* _WHAT IS ASKED_:
A – In the commentary responding to Saleh AA Younis, which two places did the conference invitations come from?
B – Write the next part of the commentary responding to Saleh AA Younis, starting after its last sentence.

* _EXCERPT_:
Commentary:

Warping in the Eritrean House: A Response to Saleh AA Younis

by Alemseged Abbay, June 30, 2000

Selam Saleh,

Some ten months ago, you posted a piece on my work. I did not respond. This time, however, I want to comment on your piece 'Warping History, Ethiopian Style: A futile attempt to desecrate Eritrean heroes' (June 26 visafric) which was a critique of my 'A truly tragic and fratricidal war' (June 20, Dagmawi's web site).

You are right I was 'no where to be found' during the last two difficult years. Your folks from Stanford, California, and Amsterdam, Holland, invited me to participate in their conferences on the conflict. I declined their invitations because the conferences, like the cyberspace warfare, were not going to produce any thing substantive. They are forums where individuals merely show off their combative and biting tongues.

* _DATASET SECTION_:
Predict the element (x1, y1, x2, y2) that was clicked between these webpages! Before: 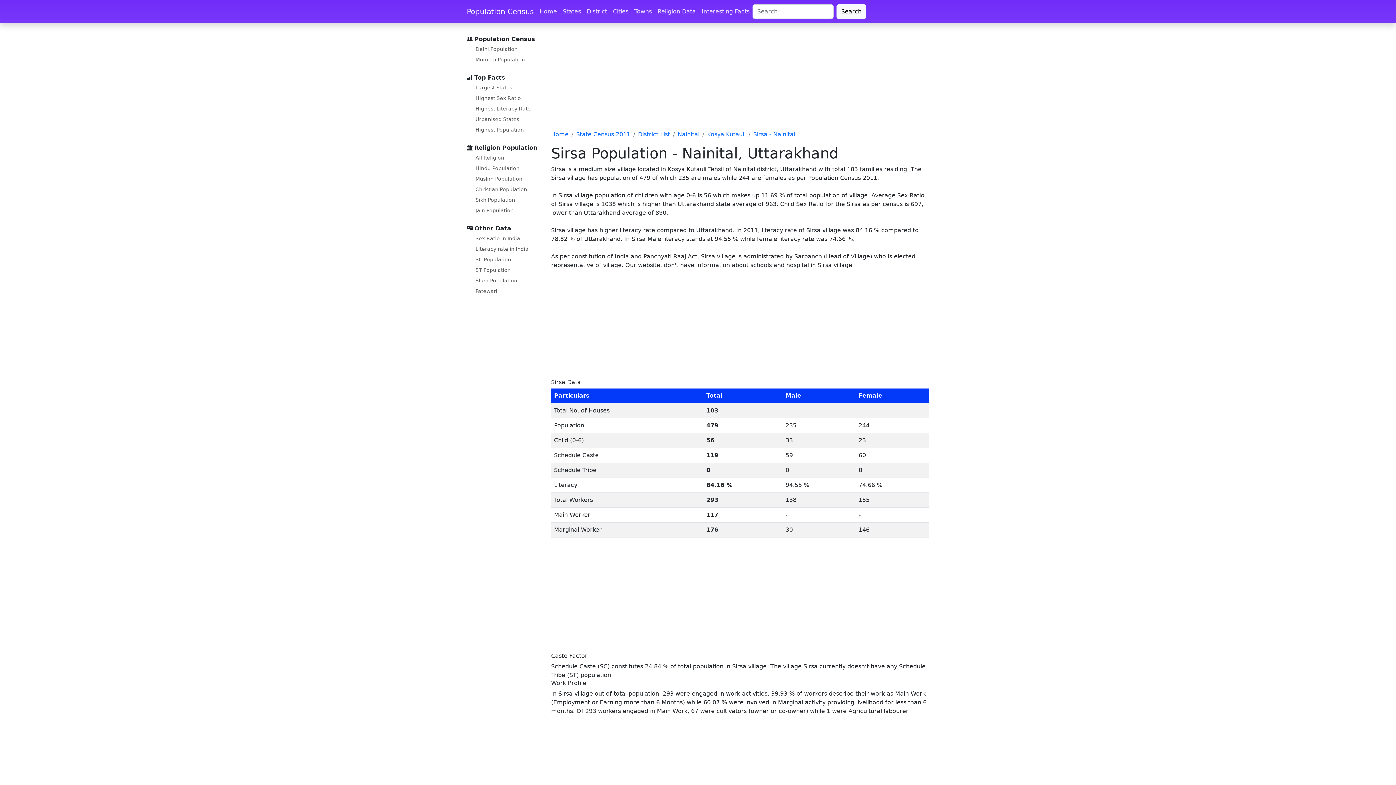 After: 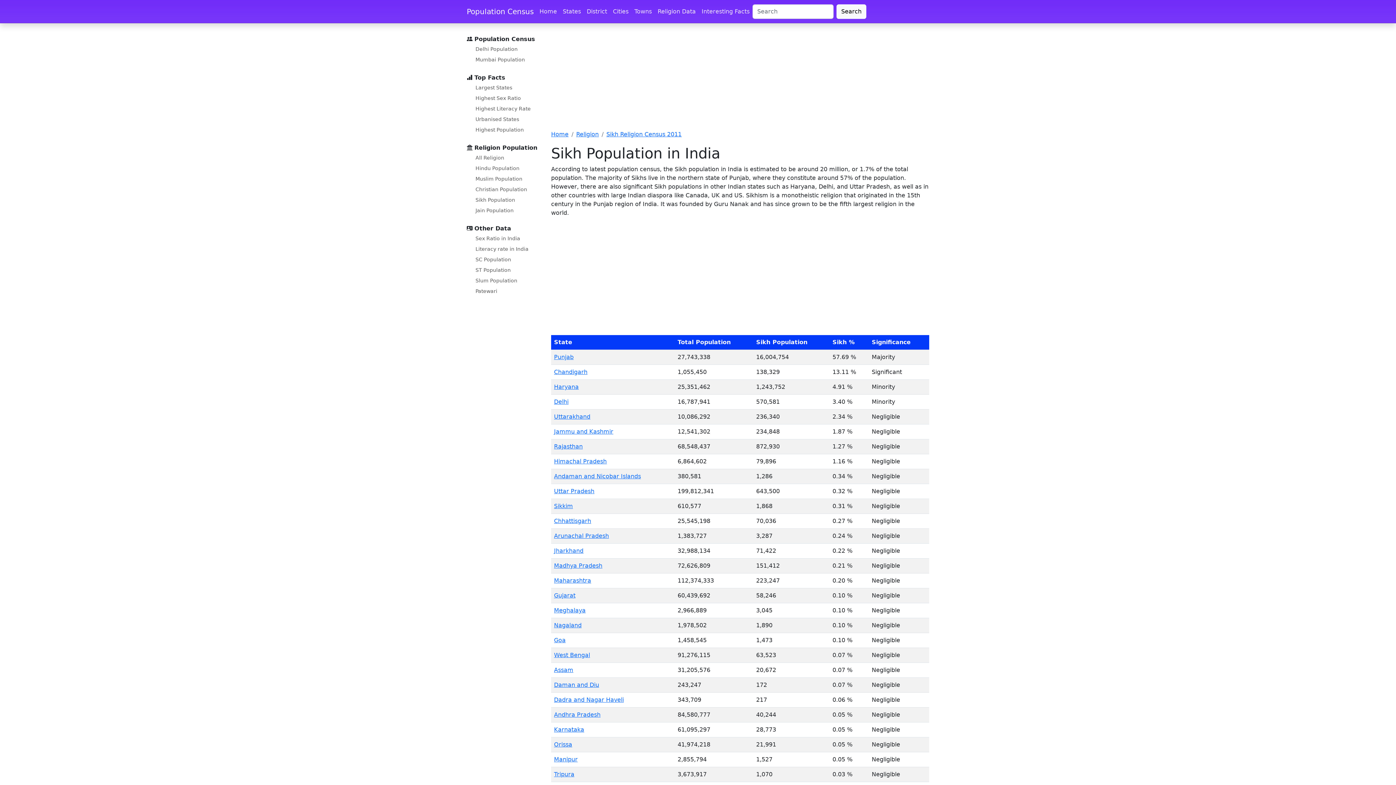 Action: label: Sikh Population bbox: (472, 195, 518, 205)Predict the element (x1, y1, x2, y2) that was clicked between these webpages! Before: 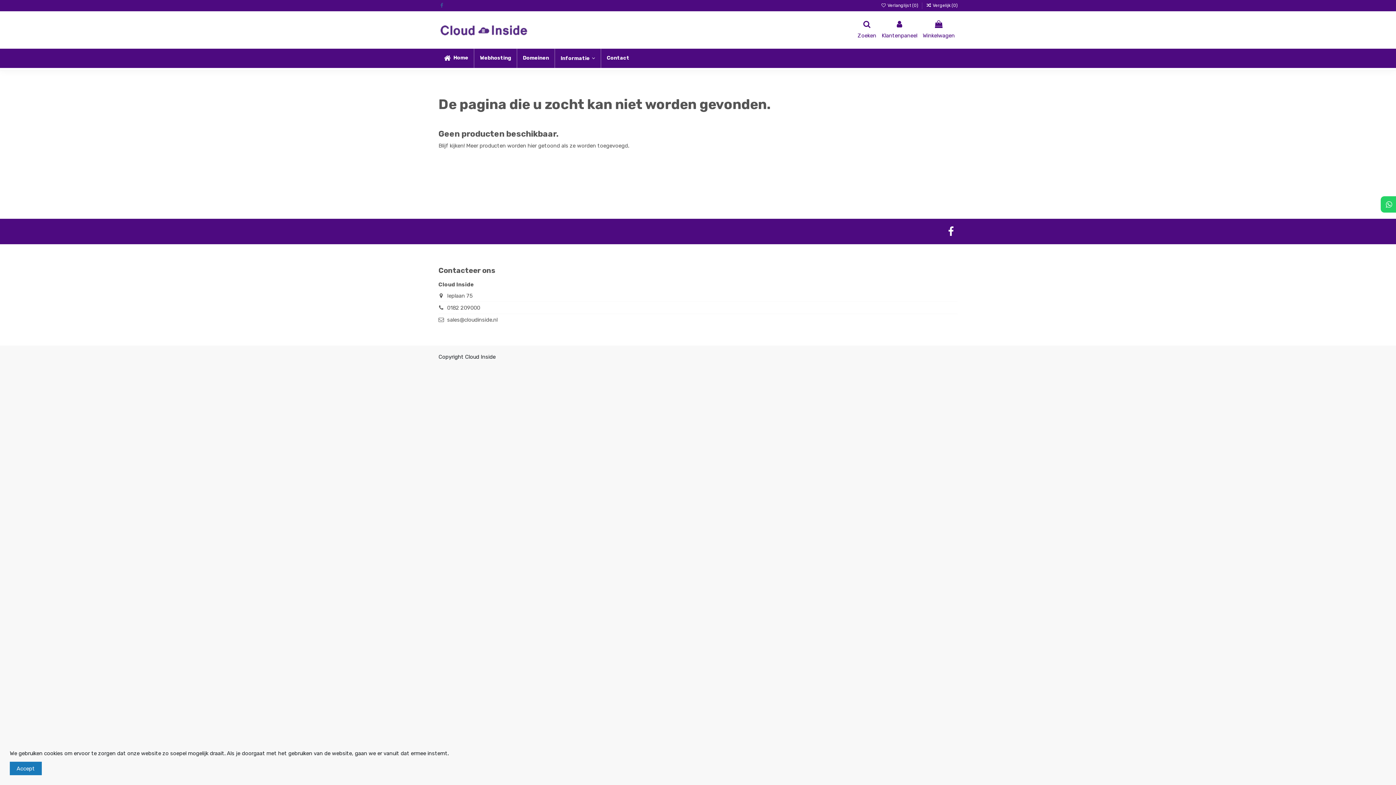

* _RESPONSES TO THE EXERCISE_:
A – Stanford, California, and Amsterdam, Holland.

B –
What kind of constructive and productive discussions can be carried out with Eritreans of intellectual substance, like yourself, who have opted to support blindly a regime that mobilized its resources -material and human- for destructive purposes? What kind of communication can one have with those who canonize leaders like General Sebhat who, after defeat, would go to his people and 'warp' the truth with a bold face? The Eritrean intellectuals know that he lied to his own people when he said that Ethiopia failed 'in achieving its objectives of capturing Assab, overthrowing the Eritrean government and subjugating the Eritrean people'. They know these were not the objectives of Ethiopia. And yet, they applaud him. They pat him on the back. If the Eritrean scholars parrot what the regime claims are the causes of the war, how on earth can one discuss about solutions with them?

I concluded my previous piece with '... Walde-Ab Walde-Mariam all along said that Eritrea is Ethiopia...'. I should have indicated that he held this position during the 1940s and early 1950s, i.e. prior to his self-exile. You were absolutely right to pick on this innocuous mistake which you 'charitably' called 'intellectual dishonesty' (thank you for the charity). I stand corrected. However, nowhere did I say or insinuate that unity was the position that Wal Wal (as he preferred to abbreviate his name) held in 1991.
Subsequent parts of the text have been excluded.